WHAT IS BEING ASKED:
This task calls for the lines below starting at the one containing "Click the icon" and ending at the one containing "Collapse the Search Paths section", repeated exactly with both ends kept and pictures left out.

======

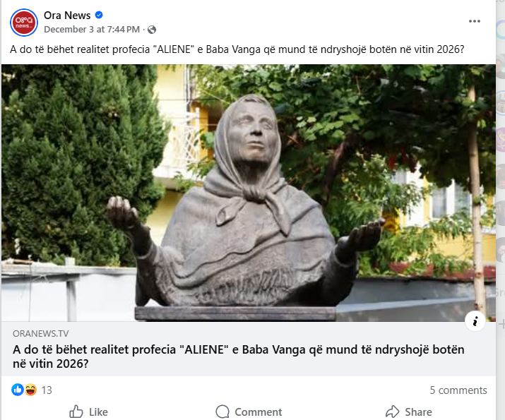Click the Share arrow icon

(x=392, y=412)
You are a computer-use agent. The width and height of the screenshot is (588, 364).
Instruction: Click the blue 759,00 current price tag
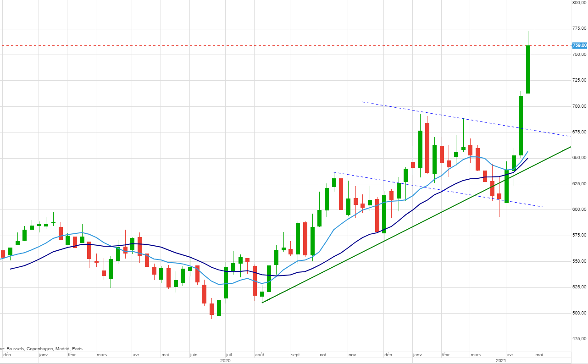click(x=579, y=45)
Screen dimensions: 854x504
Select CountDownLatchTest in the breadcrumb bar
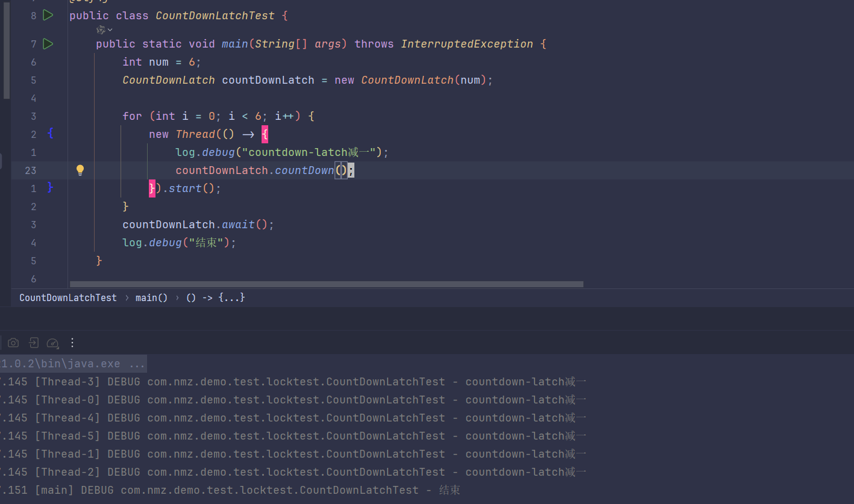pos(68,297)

======

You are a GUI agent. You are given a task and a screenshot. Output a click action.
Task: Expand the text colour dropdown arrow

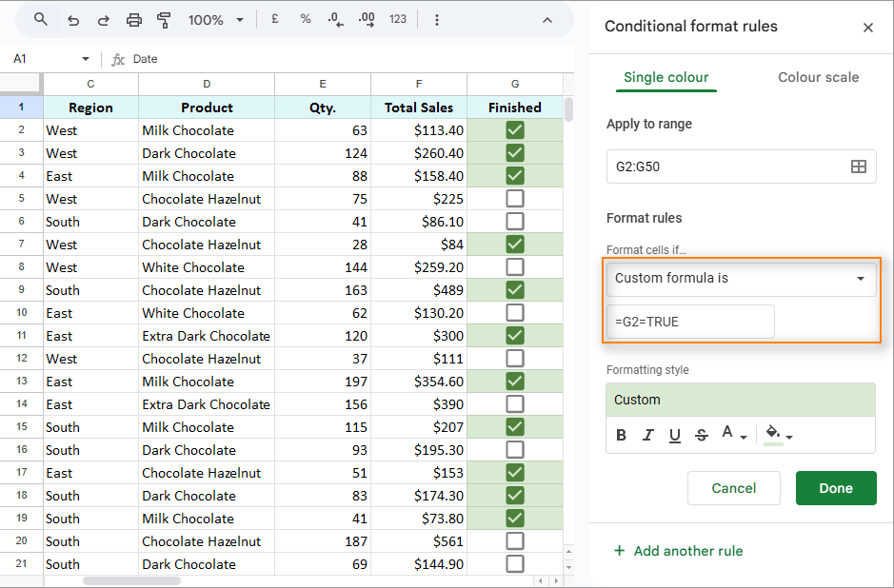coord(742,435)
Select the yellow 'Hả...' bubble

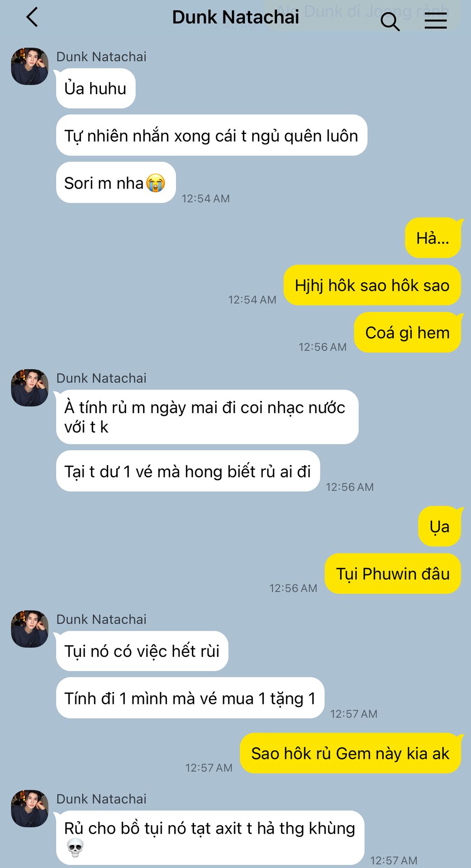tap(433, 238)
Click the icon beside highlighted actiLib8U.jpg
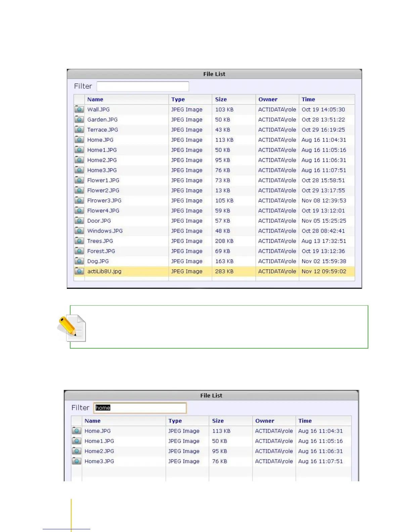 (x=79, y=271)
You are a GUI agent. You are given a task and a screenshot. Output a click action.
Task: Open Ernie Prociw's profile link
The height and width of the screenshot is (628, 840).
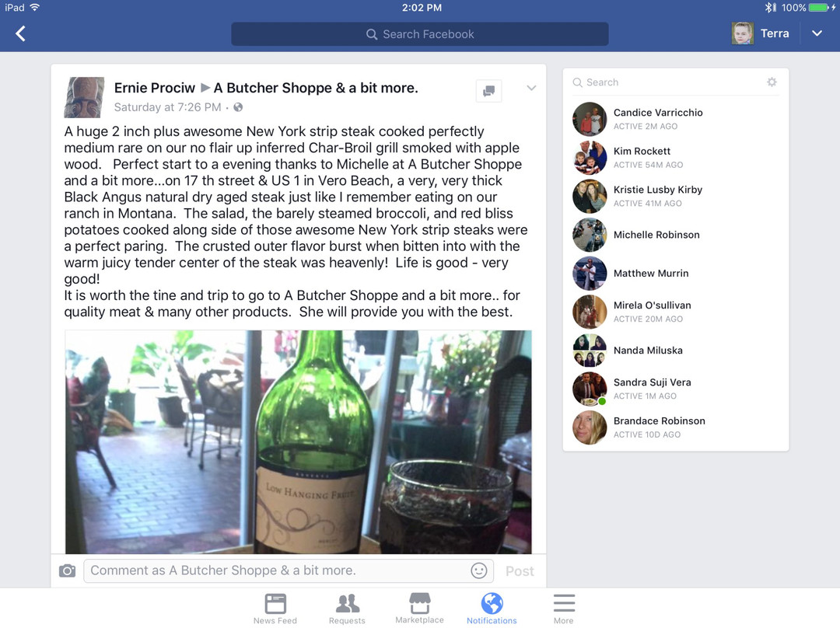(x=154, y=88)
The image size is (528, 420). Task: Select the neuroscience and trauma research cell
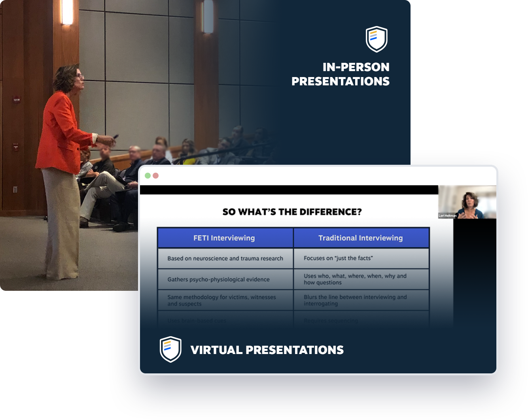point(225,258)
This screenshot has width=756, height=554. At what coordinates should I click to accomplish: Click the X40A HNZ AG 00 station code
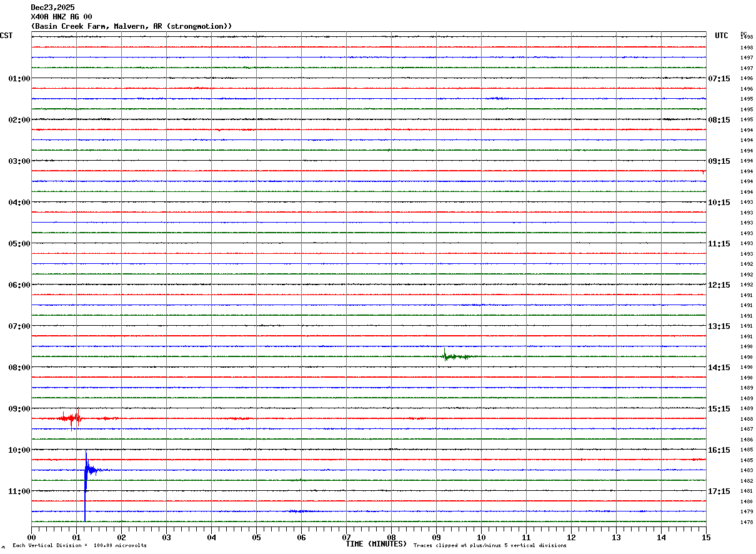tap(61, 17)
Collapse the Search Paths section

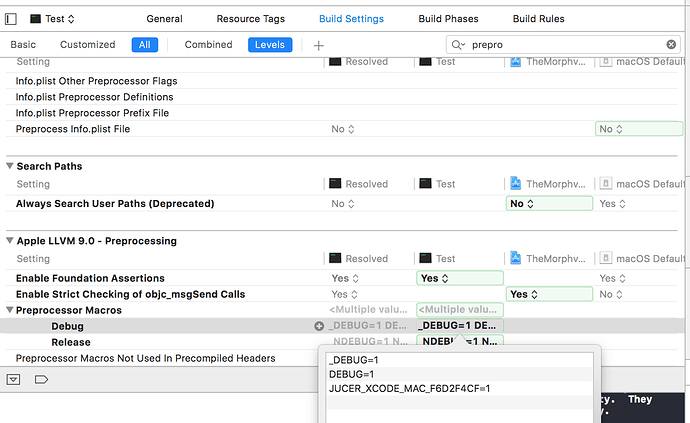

======

RESULT OF THE TASK:
Click the icon beside highlighted actiLib8U.jpg
 (x=79, y=271)
You are a GUI agent. You are given a task and a screenshot. Output a click action.
Task: Open Ernie Prociw's profile link
The height and width of the screenshot is (628, 840).
(x=154, y=88)
The image size is (528, 420). Task: Select the neuroscience and trauma research cell
point(225,258)
This screenshot has width=756, height=554. At what coordinates should I click to accomplish: Click the X40A HNZ AG 00 station code
tap(61, 17)
Collapse the Search Paths section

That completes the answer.